The Yale link above explains that Common Knowledge "...is knowledge that most educated people know or can find out easily in an encyclopedia or dictionary."

To what extent is this actually true?

  • Is this mostly true with a few exceptions?
  • Is it partially true and partially false?
  • Is it almost entirely false?

To be clear, I am asking about general principles and best practices in citation, not any specific context. Contact your editor or instructor.

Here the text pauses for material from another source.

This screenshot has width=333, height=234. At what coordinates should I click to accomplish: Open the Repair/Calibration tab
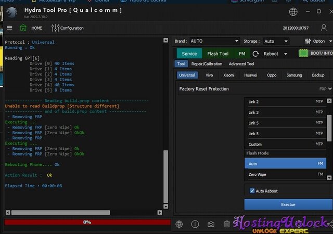(207, 64)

The statement can be true even if there are minor exceptions. For example, "This is true, except that orbital periods of celestial bodies must always be cited because SCIENCE!!!11!111!one, even if they were first measured hundreds of years ago and verified hundreds of times to within 0.1% of their accepted value today" or "This is really true 99.9% of the time, but there was that old case where an editor of the Encyclopaedia Britannica 1990 had a momentary lapse of professional judgment and allowed a controversial statement on the mating habits of Bactrian camels to be printed despite the fact that it had been first published in 1988 and lacked consensus in the scientific community at that time" (I'm not saying that this actually happened, it's just a hypothetical example).

This question is about general knowledge that constitutes Common Knowledge across fields. There is a concept of field-specific Common Knowledge, e.g. where Boyle's Law is considered common knowledge in Chemistry and Physics and needs no citation but might require a citation if used, for example, in a Gender Studies paper. This question is not about such domain-specific Common Knowledge.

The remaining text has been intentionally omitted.